§ **What is being asked**
Copy every record below exactly.

§ **Input data**
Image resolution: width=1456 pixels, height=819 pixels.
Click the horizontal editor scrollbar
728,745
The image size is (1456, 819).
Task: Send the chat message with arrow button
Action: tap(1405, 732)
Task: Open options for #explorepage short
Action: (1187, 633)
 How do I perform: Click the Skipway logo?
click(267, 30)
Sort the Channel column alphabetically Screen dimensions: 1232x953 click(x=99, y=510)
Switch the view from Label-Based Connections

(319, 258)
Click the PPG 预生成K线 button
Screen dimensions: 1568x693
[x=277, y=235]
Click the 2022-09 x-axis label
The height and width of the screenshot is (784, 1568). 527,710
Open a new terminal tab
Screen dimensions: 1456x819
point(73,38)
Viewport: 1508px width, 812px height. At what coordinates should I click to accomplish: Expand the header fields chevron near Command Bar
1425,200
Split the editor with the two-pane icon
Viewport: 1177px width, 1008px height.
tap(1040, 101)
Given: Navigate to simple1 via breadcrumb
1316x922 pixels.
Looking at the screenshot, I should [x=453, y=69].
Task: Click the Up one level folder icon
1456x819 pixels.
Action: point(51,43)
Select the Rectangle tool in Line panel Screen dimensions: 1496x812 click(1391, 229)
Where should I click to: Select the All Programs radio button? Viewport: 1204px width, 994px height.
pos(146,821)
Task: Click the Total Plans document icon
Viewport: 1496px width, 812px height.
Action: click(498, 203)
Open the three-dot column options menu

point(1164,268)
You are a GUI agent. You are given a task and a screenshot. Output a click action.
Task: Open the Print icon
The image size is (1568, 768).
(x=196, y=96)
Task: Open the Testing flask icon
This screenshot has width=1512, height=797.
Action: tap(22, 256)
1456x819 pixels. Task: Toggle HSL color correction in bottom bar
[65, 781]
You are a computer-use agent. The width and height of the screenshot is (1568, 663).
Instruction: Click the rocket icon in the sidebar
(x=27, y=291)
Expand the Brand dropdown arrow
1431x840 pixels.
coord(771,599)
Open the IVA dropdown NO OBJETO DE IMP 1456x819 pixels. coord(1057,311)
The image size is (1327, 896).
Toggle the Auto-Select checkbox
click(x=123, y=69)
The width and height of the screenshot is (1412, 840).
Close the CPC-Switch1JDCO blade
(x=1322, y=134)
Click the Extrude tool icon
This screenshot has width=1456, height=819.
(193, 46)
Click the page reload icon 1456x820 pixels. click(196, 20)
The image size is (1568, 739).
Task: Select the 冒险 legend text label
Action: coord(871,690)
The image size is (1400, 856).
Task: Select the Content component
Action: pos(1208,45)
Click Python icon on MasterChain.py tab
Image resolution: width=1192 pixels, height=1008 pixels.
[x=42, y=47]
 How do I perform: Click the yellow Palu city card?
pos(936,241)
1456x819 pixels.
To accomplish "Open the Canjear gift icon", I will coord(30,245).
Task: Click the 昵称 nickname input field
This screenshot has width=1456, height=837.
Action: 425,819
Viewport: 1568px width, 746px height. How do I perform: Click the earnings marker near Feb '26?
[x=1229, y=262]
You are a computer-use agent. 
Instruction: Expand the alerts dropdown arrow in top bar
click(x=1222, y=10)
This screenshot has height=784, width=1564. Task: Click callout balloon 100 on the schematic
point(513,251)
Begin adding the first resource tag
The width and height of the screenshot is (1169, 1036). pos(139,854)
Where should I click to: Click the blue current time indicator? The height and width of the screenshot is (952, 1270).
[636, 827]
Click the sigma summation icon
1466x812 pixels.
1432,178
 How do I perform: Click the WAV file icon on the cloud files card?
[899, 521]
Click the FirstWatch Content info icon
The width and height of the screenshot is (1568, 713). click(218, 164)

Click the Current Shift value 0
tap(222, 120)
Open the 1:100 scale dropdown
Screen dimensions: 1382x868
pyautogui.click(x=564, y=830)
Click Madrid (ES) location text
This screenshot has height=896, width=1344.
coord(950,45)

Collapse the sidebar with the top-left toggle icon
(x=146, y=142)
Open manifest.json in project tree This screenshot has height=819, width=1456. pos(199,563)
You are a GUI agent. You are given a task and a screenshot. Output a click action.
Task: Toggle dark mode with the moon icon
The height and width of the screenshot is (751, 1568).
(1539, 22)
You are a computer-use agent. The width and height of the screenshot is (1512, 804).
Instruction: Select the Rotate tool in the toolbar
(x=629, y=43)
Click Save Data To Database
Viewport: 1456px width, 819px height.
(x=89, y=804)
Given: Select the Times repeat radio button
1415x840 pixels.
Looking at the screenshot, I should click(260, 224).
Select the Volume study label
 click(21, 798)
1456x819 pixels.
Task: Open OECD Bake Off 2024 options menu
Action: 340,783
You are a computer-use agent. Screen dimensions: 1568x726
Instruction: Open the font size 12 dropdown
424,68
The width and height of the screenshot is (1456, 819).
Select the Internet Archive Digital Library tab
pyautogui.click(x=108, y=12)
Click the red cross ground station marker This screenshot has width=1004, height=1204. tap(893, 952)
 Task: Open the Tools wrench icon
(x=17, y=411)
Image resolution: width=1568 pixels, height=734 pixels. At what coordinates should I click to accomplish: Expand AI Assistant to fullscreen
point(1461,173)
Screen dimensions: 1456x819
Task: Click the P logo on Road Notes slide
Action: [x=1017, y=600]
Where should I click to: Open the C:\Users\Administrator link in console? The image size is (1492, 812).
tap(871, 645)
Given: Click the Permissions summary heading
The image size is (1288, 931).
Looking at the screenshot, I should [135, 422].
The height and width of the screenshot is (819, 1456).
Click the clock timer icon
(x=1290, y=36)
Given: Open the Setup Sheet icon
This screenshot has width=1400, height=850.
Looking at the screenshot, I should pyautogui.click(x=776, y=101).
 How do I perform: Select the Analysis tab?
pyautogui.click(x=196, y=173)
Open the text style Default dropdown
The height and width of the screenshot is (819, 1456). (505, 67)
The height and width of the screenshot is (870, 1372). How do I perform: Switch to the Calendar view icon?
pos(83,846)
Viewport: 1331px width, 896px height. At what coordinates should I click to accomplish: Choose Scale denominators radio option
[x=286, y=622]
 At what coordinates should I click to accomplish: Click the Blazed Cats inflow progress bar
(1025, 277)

§ **Expected answer**
Image resolution: width=1456 pixels, height=819 pixels.
Click the horizontal editor scrollbar
728,745
The image size is (1456, 819).
Task: Send the chat message with arrow button
Action: tap(1405, 732)
Task: Open options for #explorepage short
Action: (1187, 633)
 How do I perform: Click the Skipway logo?
click(267, 30)
Sort the Channel column alphabetically Screen dimensions: 1232x953 click(x=99, y=510)
Switch the view from Label-Based Connections

(319, 258)
Click the PPG 预生成K线 button
Screen dimensions: 1568x693
[x=277, y=235]
Click the 2022-09 x-axis label
The height and width of the screenshot is (784, 1568). 527,710
Open a new terminal tab
Screen dimensions: 1456x819
point(73,38)
Viewport: 1508px width, 812px height. At what coordinates should I click to accomplish: Expand the header fields chevron near Command Bar
1425,200
Split the editor with the two-pane icon
Viewport: 1177px width, 1008px height.
tap(1040, 101)
Given: Navigate to simple1 via breadcrumb
1316x922 pixels.
Looking at the screenshot, I should [x=453, y=69].
Task: Click the Up one level folder icon
1456x819 pixels.
Action: point(51,43)
Select the Rectangle tool in Line panel Screen dimensions: 1496x812 click(1391, 229)
Where should I click to: Select the All Programs radio button? Viewport: 1204px width, 994px height.
pos(146,821)
Task: Click the Total Plans document icon
Viewport: 1496px width, 812px height.
Action: click(498, 203)
Open the three-dot column options menu

point(1164,268)
You are a GUI agent. You are given a task and a screenshot. Output a click action.
Task: Open the Print icon
The image size is (1568, 768).
(x=196, y=96)
Task: Open the Testing flask icon
This screenshot has width=1512, height=797.
Action: tap(22, 256)
1456x819 pixels. Task: Toggle HSL color correction in bottom bar
[65, 781]
You are a computer-use agent. The width and height of the screenshot is (1568, 663).
Instruction: Click the rocket icon in the sidebar
(x=27, y=291)
Expand the Brand dropdown arrow
1431x840 pixels.
coord(771,599)
Open the IVA dropdown NO OBJETO DE IMP 1456x819 pixels. coord(1057,311)
The image size is (1327, 896).
Toggle the Auto-Select checkbox
click(x=123, y=69)
The width and height of the screenshot is (1412, 840).
Close the CPC-Switch1JDCO blade
(x=1322, y=134)
Click the Extrude tool icon
This screenshot has width=1456, height=819.
(193, 46)
Click the page reload icon 1456x820 pixels. click(196, 20)
The image size is (1568, 739).
Task: Select the 冒险 legend text label
Action: coord(871,690)
The image size is (1400, 856).
Task: Select the Content component
Action: pos(1208,45)
Click Python icon on MasterChain.py tab
Image resolution: width=1192 pixels, height=1008 pixels.
[x=42, y=47]
 How do I perform: Click the yellow Palu city card?
pos(936,241)
1456x819 pixels.
To accomplish "Open the Canjear gift icon", I will coord(30,245).
Task: Click the 昵称 nickname input field
This screenshot has width=1456, height=837.
Action: 425,819
Viewport: 1568px width, 746px height. How do I perform: Click the earnings marker near Feb '26?
[x=1229, y=262]
You are a computer-use agent. 
Instruction: Expand the alerts dropdown arrow in top bar
click(x=1222, y=10)
This screenshot has height=784, width=1564. Task: Click callout balloon 100 on the schematic
point(513,251)
Begin adding the first resource tag
The width and height of the screenshot is (1169, 1036). pos(139,854)
Where should I click to: Click the blue current time indicator? The height and width of the screenshot is (952, 1270).
[636, 827]
Click the sigma summation icon
1466x812 pixels.
1432,178
 How do I perform: Click the WAV file icon on the cloud files card?
[899, 521]
Click the FirstWatch Content info icon
The width and height of the screenshot is (1568, 713). click(218, 164)

Click the Current Shift value 0
tap(222, 120)
Open the 1:100 scale dropdown
Screen dimensions: 1382x868
pyautogui.click(x=564, y=830)
Click Madrid (ES) location text
This screenshot has height=896, width=1344.
coord(950,45)

Collapse the sidebar with the top-left toggle icon
(x=146, y=142)
Open manifest.json in project tree This screenshot has height=819, width=1456. pos(199,563)
You are a GUI agent. You are given a task and a screenshot. Output a click action.
Task: Toggle dark mode with the moon icon
The height and width of the screenshot is (751, 1568).
(1539, 22)
You are a computer-use agent. The width and height of the screenshot is (1512, 804).
Instruction: Select the Rotate tool in the toolbar
(x=629, y=43)
Click Save Data To Database
Viewport: 1456px width, 819px height.
(x=89, y=804)
Given: Select the Times repeat radio button
1415x840 pixels.
Looking at the screenshot, I should click(260, 224).
Select the Volume study label
 click(21, 798)
1456x819 pixels.
Task: Open OECD Bake Off 2024 options menu
Action: 340,783
You are a computer-use agent. Screen dimensions: 1568x726
Instruction: Open the font size 12 dropdown
424,68
The width and height of the screenshot is (1456, 819).
Select the Internet Archive Digital Library tab
pyautogui.click(x=108, y=12)
Click the red cross ground station marker This screenshot has width=1004, height=1204. tap(893, 952)
 Task: Open the Tools wrench icon
(x=17, y=411)
Image resolution: width=1568 pixels, height=734 pixels. At what coordinates should I click to accomplish: Expand AI Assistant to fullscreen
point(1461,173)
Screen dimensions: 1456x819
Task: Click the P logo on Road Notes slide
Action: [x=1017, y=600]
Where should I click to: Open the C:\Users\Administrator link in console? The image size is (1492, 812).
tap(871, 645)
Given: Click the Permissions summary heading
The image size is (1288, 931).
Looking at the screenshot, I should [135, 422].
The height and width of the screenshot is (819, 1456).
Click the clock timer icon
(x=1290, y=36)
Given: Open the Setup Sheet icon
This screenshot has width=1400, height=850.
Looking at the screenshot, I should pyautogui.click(x=776, y=101).
 How do I perform: Select the Analysis tab?
pyautogui.click(x=196, y=173)
Open the text style Default dropdown
The height and width of the screenshot is (819, 1456). (505, 67)
The height and width of the screenshot is (870, 1372). How do I perform: Switch to the Calendar view icon?
pos(83,846)
Viewport: 1331px width, 896px height. At what coordinates should I click to accomplish: Choose Scale denominators radio option
[x=286, y=622]
 At what coordinates should I click to accomplish: Click the Blazed Cats inflow progress bar
(1025, 277)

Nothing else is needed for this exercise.